The internet is a vastly powerful tool; and just like any other tool, it can be used wisely, or abused with reckless abandon.
This guy has to step down. Democrats have to do all they can to push him out. Yeah there’s racism everywhere, but only one of the two major parties is standing up to it and atempting something like diversity and social justice. This is a test. If this guy is allowed to stay in office, it hands an argument (even if highly disingenuous) to republicans. To be fair democrats are screaming for him to step down but I guess it’s really up to him personally to step down because Im not sure they have legal position (do they?) to force him out.
What bothered me the most about this is that he said yes I’m in that photo yesterday, then today he says no that photo was mistakenly put on that page. I can understand that you were stupid 30 years ago, I was stupid at that age as well. It’ll still have consequences, but at least you owned your mistake. Changing your story though, that’s why people hate politicians.
Breitbart has had 6-7 Northham stories in the last day. The comments lean as you’d expect.
If that’s all you have to shudder about at night just consider yourself lucky and call it a day. Google and Facebook don’t need to bother with blackmail and frankly this isn’t blackmail and he’s not a victim.
What I briefly read is that he said had done some other blackface thing that year but not that one.

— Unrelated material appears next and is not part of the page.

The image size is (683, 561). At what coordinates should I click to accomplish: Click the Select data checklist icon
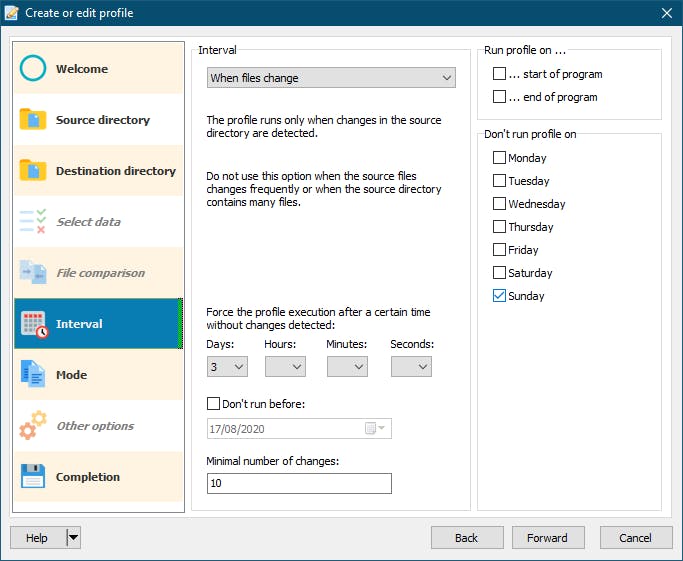click(33, 222)
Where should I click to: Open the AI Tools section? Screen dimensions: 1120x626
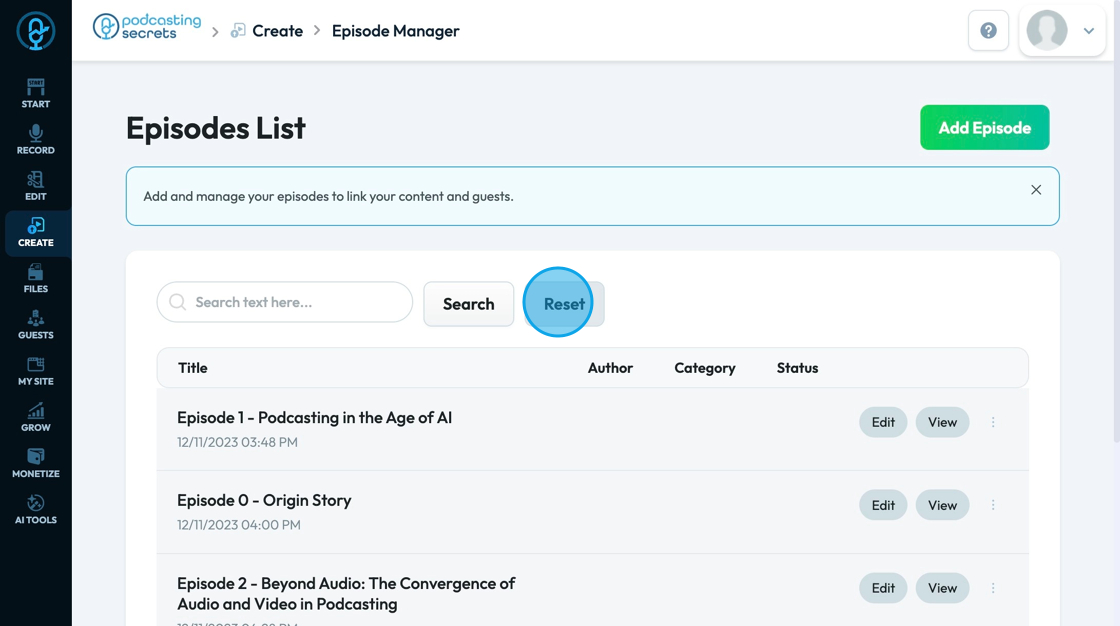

In this day of unrepentant idiots it is important not to block out paths for people to change and demonstrate they have changed… however so many issues with this incident that this may never be relavent.
I suspect that the Washington Examiner has a thick file on Democratic candidates with exploitable racial animus.
But on that note:
For all the talk about Google, et al having a liberal bias, I can say that for a given news topic appearing in Google News, the Fox News and Washington Examiner stories sure get forklifted to the top an awful lot.
ETA: It makes me skeptical about (for example) the SmartNews app or whatever I’ve seen advertised on TV. It purports to bring news from “both sides” when I suspect they mean one.
Many folks have that file.
Racist Democrats weren’t exactly rare in the 1980s.
“It is definitely not me. I can tell by looking at it.”
Can’t help but notice that Ralph Northam was perfectly positioned to talk about late term abortion and Virginia’s requirement for three doctors to sign off on the procedure. He is the governor; he is a doctor; and he is pro choice.
Yes. But he and his team dealt with this is such an old fashioned, reflexive and ultimately wrong way. I think you can do a lot better. Just be honest. Say for example: “Yes this is me in the photo, this was me 35 years ago. It could’ve been most of you 35 years ago, and it still is many of you today. But it’s not me anymore, I’ve listened and watched and learned in those years, and I’m a different person than the ignorant teenager you see in that photo.” And so on. It’s not difficult, I thought of that in a few minutes, imagine what a couple of professional speech writers could come up with.
That they went back to the good old stand on a podium with your wife next to you, denying everything and speaking in cliches from decades ago, that’s just so lazy. There’s an opportunity here, and they fucked it up.
Had he said that, it would have been both professional and more consistent, but it would still be bullshit to people who care about true equality and equitable representation in government.
He was a fully grown man in medical school, not some careless teen.
Furthermore, most people’s core beliefs and values don’t change that much over time, unless they actively and diligently work to transform their way of thinking.
I don’t care that it was 35 years ago, and neither will most people who fear that he’s not capable of representing their best interest.